Public and private space in digital world

Is privacy really as lost in the digital world as it seems lately? Indeed, the indiscriminate coercion of almost everyone who operates in the digital world seems disproportionate to our personal and collective capacity to defend our privacy. But maybe we just don’t know how to delimit a private digital space yet and that’s why we don’t know what expectations to apply where. Or how would Spinoza put it: privacy lies in the recognition of necessity.

What led me to this article was the realization that sooner or later I always come to essentially the same solution when it comes to privacy in the digital space. The first time it fully developed for me was on the browser. I have limited its features for so long in the name of privacy that it has become unusable for much of normal traffic. I then slowly started using a second browser for general browsing. Not a different browser profile, but a completely different browser.

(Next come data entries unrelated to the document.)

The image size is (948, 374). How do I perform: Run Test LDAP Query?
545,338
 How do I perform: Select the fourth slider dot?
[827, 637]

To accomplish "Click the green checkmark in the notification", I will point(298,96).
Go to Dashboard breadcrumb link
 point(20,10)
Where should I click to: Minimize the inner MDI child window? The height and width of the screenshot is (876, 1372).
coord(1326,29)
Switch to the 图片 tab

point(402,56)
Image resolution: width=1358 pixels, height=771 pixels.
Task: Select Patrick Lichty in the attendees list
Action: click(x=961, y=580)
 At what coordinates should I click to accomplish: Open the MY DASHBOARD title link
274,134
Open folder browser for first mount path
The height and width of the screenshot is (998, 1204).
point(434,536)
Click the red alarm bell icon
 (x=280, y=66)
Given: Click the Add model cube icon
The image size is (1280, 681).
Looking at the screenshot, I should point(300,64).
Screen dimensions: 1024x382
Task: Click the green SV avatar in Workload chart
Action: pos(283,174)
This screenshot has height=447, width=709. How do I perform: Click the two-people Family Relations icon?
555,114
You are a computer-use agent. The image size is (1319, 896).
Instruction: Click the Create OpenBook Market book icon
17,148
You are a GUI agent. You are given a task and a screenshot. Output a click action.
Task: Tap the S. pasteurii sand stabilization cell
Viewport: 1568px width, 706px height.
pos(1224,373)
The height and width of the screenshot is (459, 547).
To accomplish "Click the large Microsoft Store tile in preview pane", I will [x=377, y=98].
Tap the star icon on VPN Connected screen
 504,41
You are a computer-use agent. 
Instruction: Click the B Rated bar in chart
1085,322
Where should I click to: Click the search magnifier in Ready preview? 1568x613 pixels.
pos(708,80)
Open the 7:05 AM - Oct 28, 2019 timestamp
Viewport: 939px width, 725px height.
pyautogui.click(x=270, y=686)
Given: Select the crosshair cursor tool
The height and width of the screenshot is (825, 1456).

By default, the first browser has the most limited settings (including, for example, disabled JS), which I relax only to the extent necessary for services whose conditions I know and have been using for a long time. The other browser doesn’t have any special restrictions and I don’t mind clicking some consent here and there, but I always use it in incognito mode and I don’t log in anywhere, at least not with my basic identity and unless absolutely necessary.

I am now switching to a similar system with my mobile phone. The one I carry with me is my private one, where I handle my daily traffic - emails, notes, calendars, photos, etc. I’m not globally logged into any account (Google etc.) in it, and I choose the apps which I install and which connects to some services under my real identities very carefully. I leave my other, public phone at home (oh the irony), on which I have no problem installing any kind of crap, even Whatsapp, if someone wants me to, but everything under disposable identities, which includes the phone number as such.

The “public” phone also has all the official apps that a person needs for normal functioning (banks and so on). I then don’t have to worry whether their requests for access to the phone are legitimate or reasonable or if I trust them to stay that way. I consider the whole phone as the equivalent of a town square. Anyone can set up shop on it, but they won’t find out anything about me that I’m not willing to reveal to anyone. Not because I can hide it, but because I’m not going there with anything like that myself.

The concept of privacy arose in strong connection with physical reality. The boundary between private and public space is the fence around our house. It’s a voting curtain. It’s a toilet door. In the digital space, however, this intuition doesn’t make sense, and I’ve previously campaigned for a redefinition in terms of will exclusivity. In other words, the fact that I physically own a mobile phone does not say anything about whether the digital space in it is private or public, we determine that only by how we are using it.

The intuition that we can take from the previous idea of privacy, on the other hand, is how laborious private space actually is. You probably thought above that you won’t get much productivity with only applications available outside of the app story, which also work offline and without an account. That’s true, but by the same token, if you decide to dine at home instead of in a restaurant, it costs a lot of extra work and it won’t even be as good compared to better chefs. Yet we do its.

It is normal that when we want to visit a bank branch, we have to go out on a public street. We are sitting in a branch with other people and everyone can see our face and how we are dressed and the security personnel are watching over us. It’s okay as such and we act accordingly. But just like I don’t want to move this whole circus into my house in exchange for being able to stay in my pajamas while visiting a branch, I can’t run a bank access app on a device where I’m not ashamed to take pictures of myself in pajamas.

We have to abandon the intuition built on the physical idea of privacy and start building the intuition of abstract privacy. And we must be prepared for the fact that it is not possible to have the advantages of both in one place, whether physical or abstract.